Do certain personalities make you feel steamrolled or silenced?
Do you override your gut letting the wrong people into your life?
Were you ever discouraged or punished for expressing your needs and emotions?
Was your reality twisted to fit someone else’s narrative?
This isn’t just anxiety. It’s deep emotional erosion.

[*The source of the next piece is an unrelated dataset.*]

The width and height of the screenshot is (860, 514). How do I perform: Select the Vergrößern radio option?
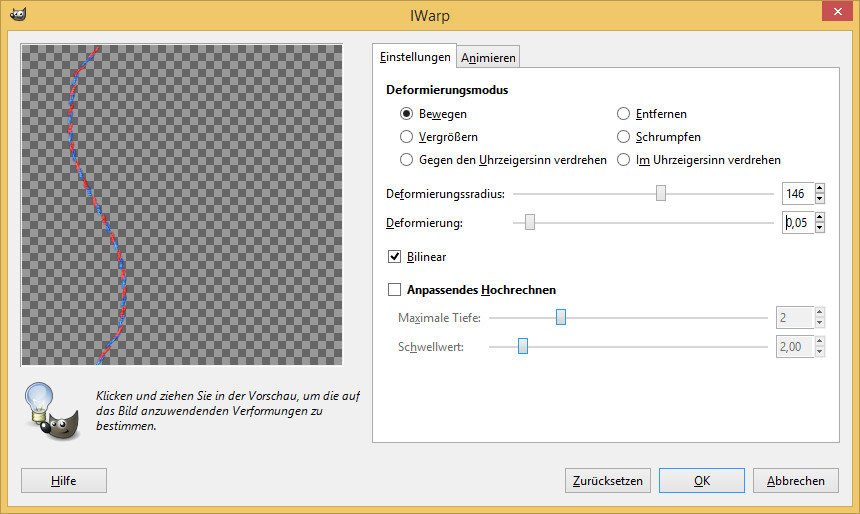(407, 137)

In the Aftermath of Narcissistic Abuse
“Sorry” becomes something else entirely.
It’s not just a word.
It’s a heaviness—
the weight of carrying fault that was never yours.
And it doesn’t start that way.
Because the unraveling is slow.
So slow, you barely notice.
It doesn't look like harm at first—
It looks like being the favorite.
But gradually, your needs become inconvenient.
Your no’s create conflict.
And your empathy? It becomes the very thing used to keep you quiet.
Over time, this creates something deeper than anxiety.
It’s eroded autonomy.
Learned self-doubt.
They start hesitating in daily decisions,
questioning their competence,
and shrinking in their own life.
It’s almost like a mirror image of “weaponized incompetence.”
But instead of avoiding responsibility,
the peacekeeper learns to take on all of it.
Even what was never theirs.
It starts with being lifted up.
Admired. Needed. “Seen.”
You’re praised for your empathy, your intuition, your ability to give.
That’s what makes it so confusing later on.
The peacekeeper has been conditioned to believe they’re the cause of every problem.
Even when the narcissist is the one creating chaos,
the peacekeeper gets blamed.
Accountability? Always off-limits for the narcissist.
So the peacekeeper absorbs it.
They begin to doubt their perceptions.
They silence their gut.
They try to stay small, stay agreeable, stay “good”—
because being wrong is dangerous.
And over time, they begin to believe they’re incapable—
not because they are,
but because trusting themselves has always ended in pain.
This is grief.
Not just for what happened,
but for the parts of themselves they had to abandon to survive it.

Rebuilding Self-Trust Isn’t Just Healing—
It’s Recovery From Emotional Starvation
After so much blame, distortion, and slow erasure,
You were trained to ignore yourself—
so someone else could avoid accountability.
And healing means gently undoing that training.
Self-trust isn’t built by forcing confidence.
It’s restored by choosing yourself in the small moments.
Noticing what feels off.
Letting a no be enough.
Holding space for your needs,
even if they were always labeled as “too much.”
This isn’t just empowerment.
It’s reconnection.
With your gut.
With the part of you that never stopped knowing what was real.

Many people with this past have chronic health problems, autoimmune issues, or identify as a highly sensitive person. The emotions we suppress don’t disappear; we just delete our awareness of them. They will continue to ramp up in our system until we tend to them and nurture them.